La Commission scolaire de Laval devra payer plus de 15 000 $ à un écolier brûlé jusqu'au cerveau par la solution chimique versée sur sa tête par un camarade de classe parce que son professeur de chimie a « banalisé » la dangerosité du produit, un ingrédient du Drano.

Le 26 février 2015, le mauvais plaisantin de l'école secondaire Saint-Maxime voulait faire une blague à son « grand ami » en lui lançant de l'hydroxyde de sodium dans les cheveux, explique la Cour du Québec dans un récent jugement.

L'élève l'avait volé dans son cours de chimie et croyait qu'il aurait l'effet d'une poudre à gratter.

Mais « il s'avère que l'hydroxyde de sodium est un produit très corrosif et toxique lorsqu'on y ajoute de l'eau », écrit le juge Richard Landry.
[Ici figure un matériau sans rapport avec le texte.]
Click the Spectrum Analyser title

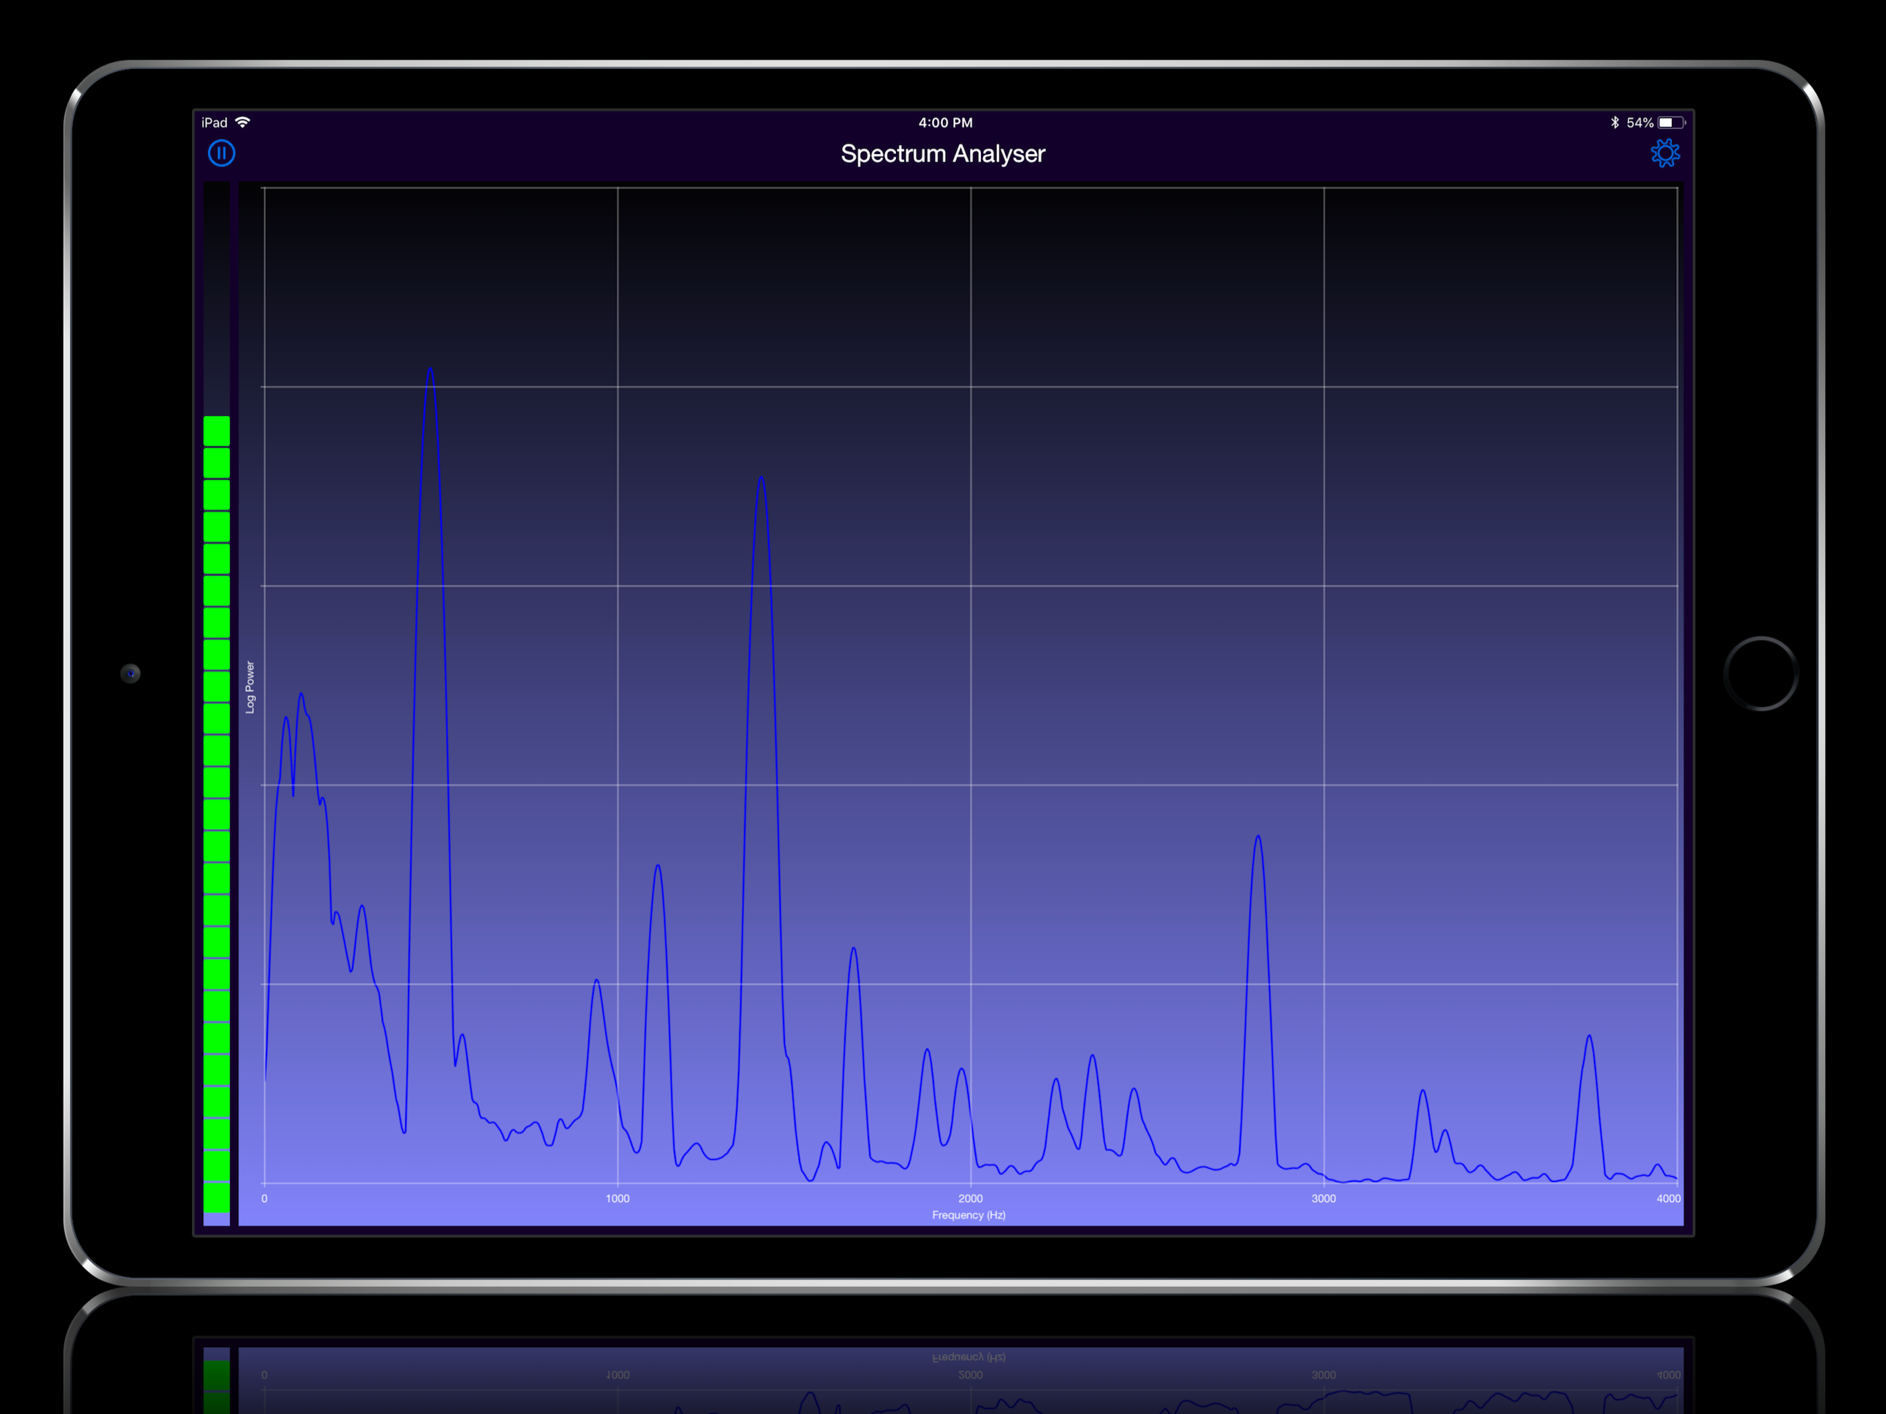[x=942, y=154]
Et ce qui devait arriver arriva : pris d'une sensation de brûlure, la victime « met de la neige et de la glace à l'endroit d'où provient la douleur », amplifiant la blessure. « Le produit chimique atteint [son] cerveau », décrit la décision.
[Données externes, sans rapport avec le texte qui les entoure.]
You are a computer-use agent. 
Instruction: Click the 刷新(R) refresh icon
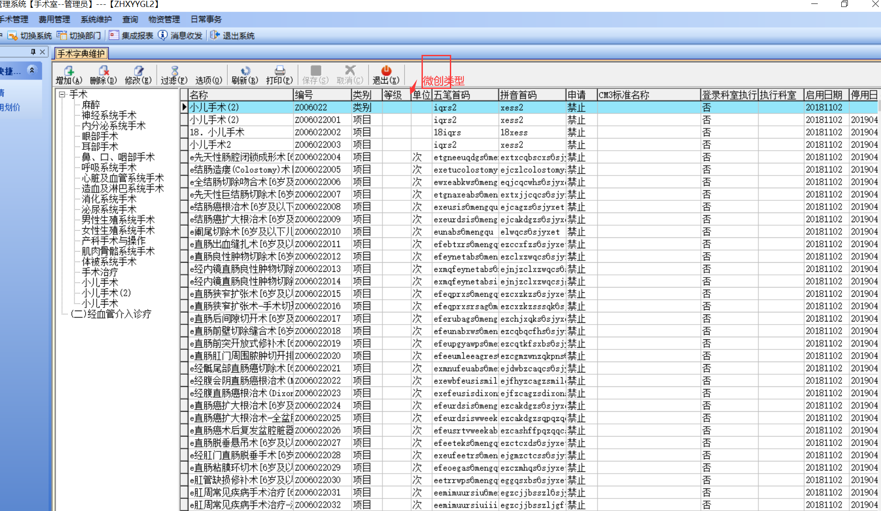point(245,71)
Après des semaines de traitements quotidiens et de douleurs, le jeune homme de 15 ans s'en est finalement sorti avec une plaque de peau sans cheveux sur son cuir chevelu, ainsi qu'un traumatisme psychologique.

RESPONSABILITÉ DE L'ÉCOLE

Au coeur du débat : la description qu'a faite le professeur de chimie Éric Berthiaume du produit chimique avant la mauvaise blague.
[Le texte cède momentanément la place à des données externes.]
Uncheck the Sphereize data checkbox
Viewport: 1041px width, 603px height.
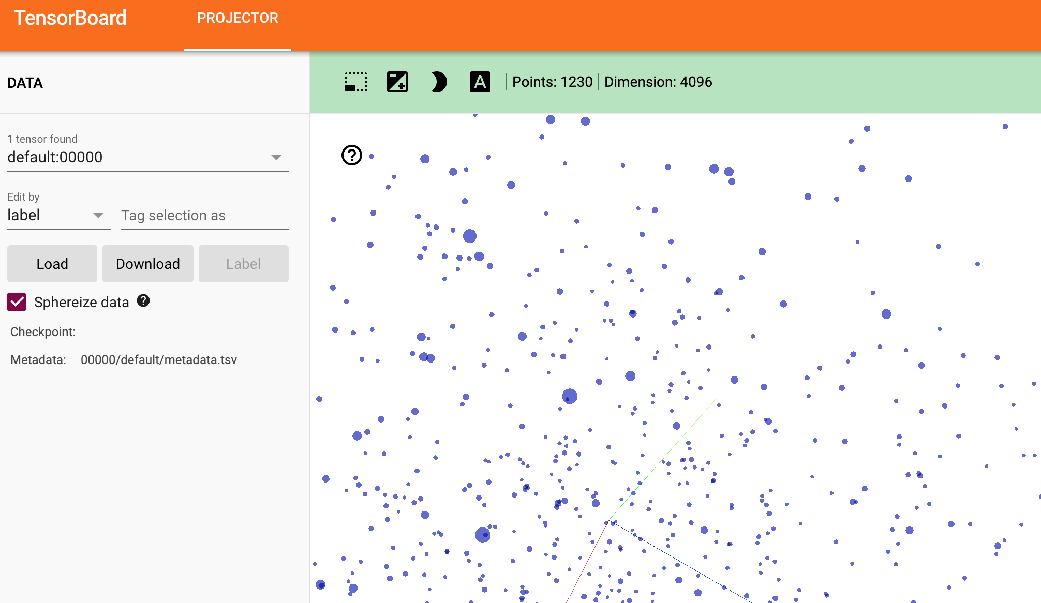coord(17,302)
« La preuve prépondérante démontre que les consignes de sécurité concernant l'usage de l'hydroxyde de sodium sont loin d'avoir été aussi claires et précises que l'ont laissé entendre l'enseignant et la responsable des travaux pratiques », qui disaient en avoir expliqué les dangers aux écoliers, a écrit le juge Landry. Le jeune plaisantin, lui, jurait que M. Berthiaume avait plutôt qualifié de « feeling weird » l'effet du produit sur ses doigts.

Si les élèves avaient été informés clairement « du caractère hautement corrosif et toxique » du produit, « jamais [l'adolescent] n'en aurait déversé sur la tête de son meilleur ami pour faire une blague ».

« Bien que son geste soit répréhensible, c'est la banalisation du produit qui est la cause déterminante de ce drame. » - Extrait de la décision

Résultat : « l'école a manqué à ses devoirs » et doit être tenue responsable des conséquences de la blessure.

Ces conséquences, écrit le juge Landry, vaudraient normalement une compensation de 20 000 $ : la victime a souffert et doit vivre avec « une plaie très apparente ». « D'un caractère plutôt enjoué, il déteste dorénavant les blagues et cela a engendré un mauvais caractère qu'on ne lui connaissait pas, détaille la décision. Il est plus nerveux et sa confiance en soi a été affectée. »

Mais comme sa famille a poursuivi aux petites créances, le juge Landry a dû diminuer la somme accordée à 15 000 $, le maximum prévu.

Dans une brève entrevue téléphonique, sa mère s'est dite satisfaite du jugement. « Je suis allée devant la justice pour faire respecter les droits de mon fils et pour rien d'autre », a-t-elle affirmé, ajoutant que son fils continuait à vivre avec les conséquences de l'événement.

La Commission scolaire de Laval n'a pas voulu commenter le jugement.

Le mauvais plaisantin, lui, a été suspendu pour une semaine juste après les faits. « Cet événement a mis un terme à sa grande amitié » avec la victime, selon son témoignage.